» **DIRECTIONS FOR THIS TASK**:
Only the lines below from the one containing "The height and" through the last line should be set down, exactly as written and with no pictures.
━━━
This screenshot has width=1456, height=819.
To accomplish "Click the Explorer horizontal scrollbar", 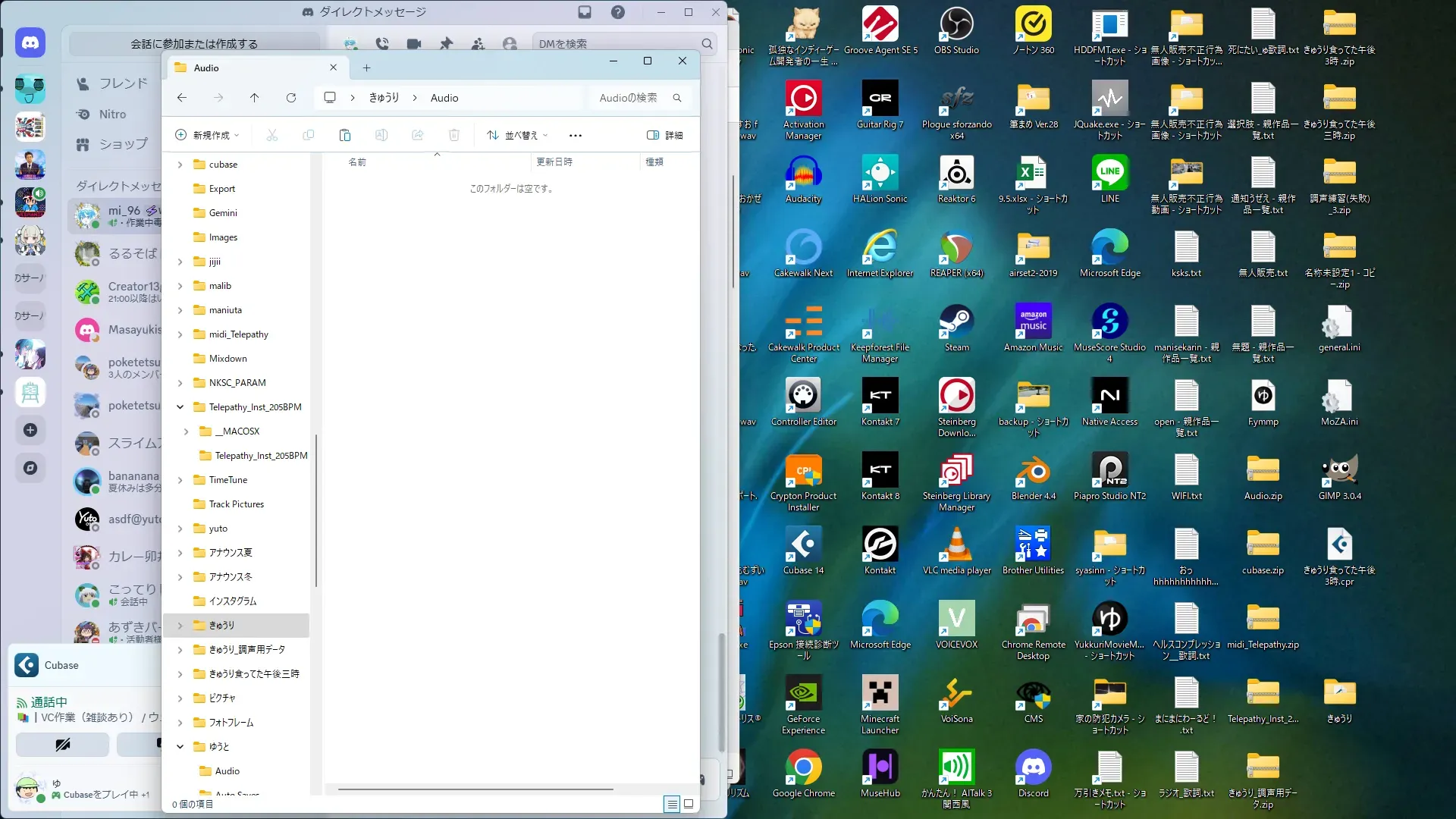I will point(475,789).
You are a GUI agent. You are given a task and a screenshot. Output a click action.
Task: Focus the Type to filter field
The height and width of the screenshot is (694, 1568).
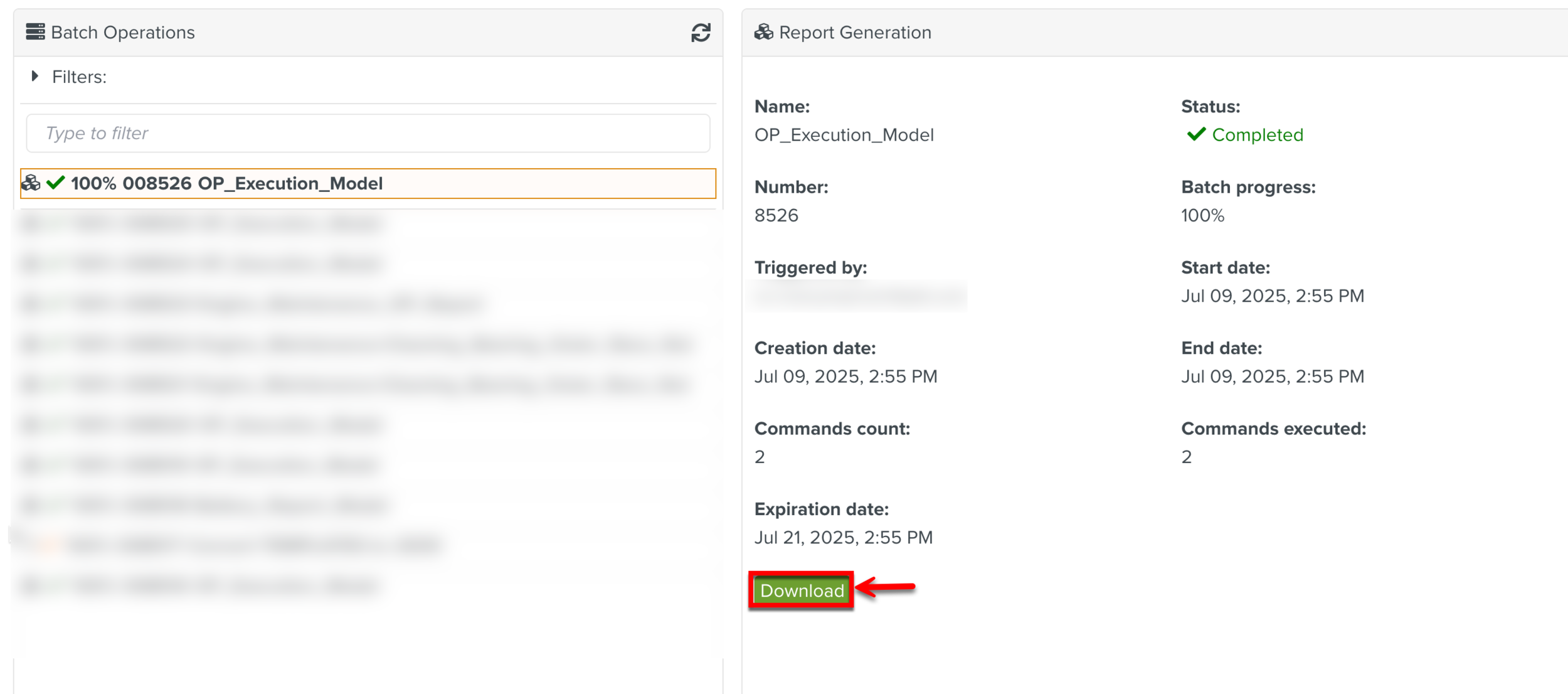click(x=368, y=133)
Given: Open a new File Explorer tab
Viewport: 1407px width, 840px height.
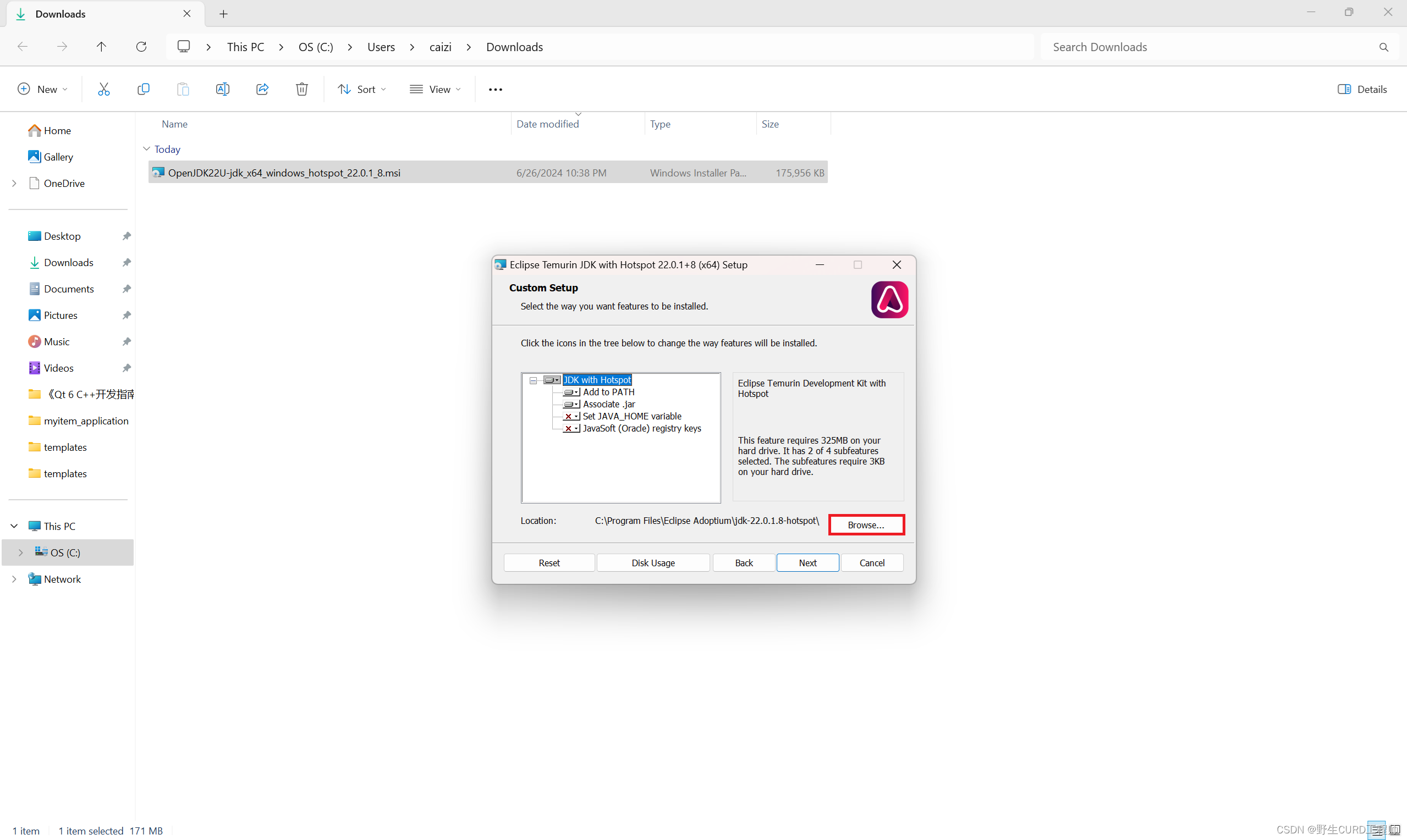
━━━
» **PROBLEM SOLUTION**:
The height and width of the screenshot is (694, 1568).
click(x=368, y=133)
Given: Open a new File Explorer tab
Viewport: 1407px width, 840px height.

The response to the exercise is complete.